Instructions for the task: Which lines in the items below contain the word "what"? Pick out each one and copy it.

Material supplied:
....

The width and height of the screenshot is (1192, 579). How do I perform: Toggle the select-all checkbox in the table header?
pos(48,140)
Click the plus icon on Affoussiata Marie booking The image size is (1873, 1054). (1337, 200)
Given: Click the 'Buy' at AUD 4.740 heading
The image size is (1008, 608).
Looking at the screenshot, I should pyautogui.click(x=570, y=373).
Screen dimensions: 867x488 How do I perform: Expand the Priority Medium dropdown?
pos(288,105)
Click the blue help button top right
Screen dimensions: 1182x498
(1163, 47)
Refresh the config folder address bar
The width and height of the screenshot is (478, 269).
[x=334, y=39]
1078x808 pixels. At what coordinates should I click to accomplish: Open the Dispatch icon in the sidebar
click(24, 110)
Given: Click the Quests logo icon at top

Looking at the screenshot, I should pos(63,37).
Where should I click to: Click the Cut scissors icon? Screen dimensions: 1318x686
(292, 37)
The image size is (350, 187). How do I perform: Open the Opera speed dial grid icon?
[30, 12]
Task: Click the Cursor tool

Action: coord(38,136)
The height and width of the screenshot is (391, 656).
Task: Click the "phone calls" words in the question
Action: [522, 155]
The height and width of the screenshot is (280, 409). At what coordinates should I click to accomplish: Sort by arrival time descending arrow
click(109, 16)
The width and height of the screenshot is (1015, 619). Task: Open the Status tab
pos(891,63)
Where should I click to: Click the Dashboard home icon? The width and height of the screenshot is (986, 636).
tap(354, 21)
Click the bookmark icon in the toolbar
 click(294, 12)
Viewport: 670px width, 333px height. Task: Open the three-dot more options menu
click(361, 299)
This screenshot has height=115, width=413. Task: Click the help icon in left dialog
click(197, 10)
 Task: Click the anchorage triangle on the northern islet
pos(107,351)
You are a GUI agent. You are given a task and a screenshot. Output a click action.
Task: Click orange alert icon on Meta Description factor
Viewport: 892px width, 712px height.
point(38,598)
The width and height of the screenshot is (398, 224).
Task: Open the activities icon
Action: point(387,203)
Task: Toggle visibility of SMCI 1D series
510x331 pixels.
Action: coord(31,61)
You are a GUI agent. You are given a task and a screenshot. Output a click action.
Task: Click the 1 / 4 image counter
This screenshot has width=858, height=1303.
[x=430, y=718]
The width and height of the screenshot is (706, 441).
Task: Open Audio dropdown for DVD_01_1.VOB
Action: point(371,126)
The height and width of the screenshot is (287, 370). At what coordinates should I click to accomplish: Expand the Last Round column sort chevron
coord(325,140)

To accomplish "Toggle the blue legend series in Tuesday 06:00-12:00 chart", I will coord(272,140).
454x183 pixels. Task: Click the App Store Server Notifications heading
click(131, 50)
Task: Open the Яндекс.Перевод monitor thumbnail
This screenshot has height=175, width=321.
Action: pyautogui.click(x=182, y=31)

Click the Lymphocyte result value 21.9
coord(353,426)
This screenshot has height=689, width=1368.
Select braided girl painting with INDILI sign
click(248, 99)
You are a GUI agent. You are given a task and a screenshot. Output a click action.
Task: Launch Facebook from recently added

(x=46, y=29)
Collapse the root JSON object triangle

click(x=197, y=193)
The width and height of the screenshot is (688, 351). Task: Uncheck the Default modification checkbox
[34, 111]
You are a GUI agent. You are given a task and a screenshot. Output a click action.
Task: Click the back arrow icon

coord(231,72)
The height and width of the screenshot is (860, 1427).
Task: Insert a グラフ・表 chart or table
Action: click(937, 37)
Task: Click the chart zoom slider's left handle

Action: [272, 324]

....

Task answer:
1078x808 pixels. At what coordinates should I click to accomplish: Open the Dispatch icon in the sidebar
The height and width of the screenshot is (280, 409). At what coordinates should I click to accomplish: Sort by arrival time descending arrow
The height and width of the screenshot is (287, 370). At what coordinates should I click to accomplish: Expand the Last Round column sort chevron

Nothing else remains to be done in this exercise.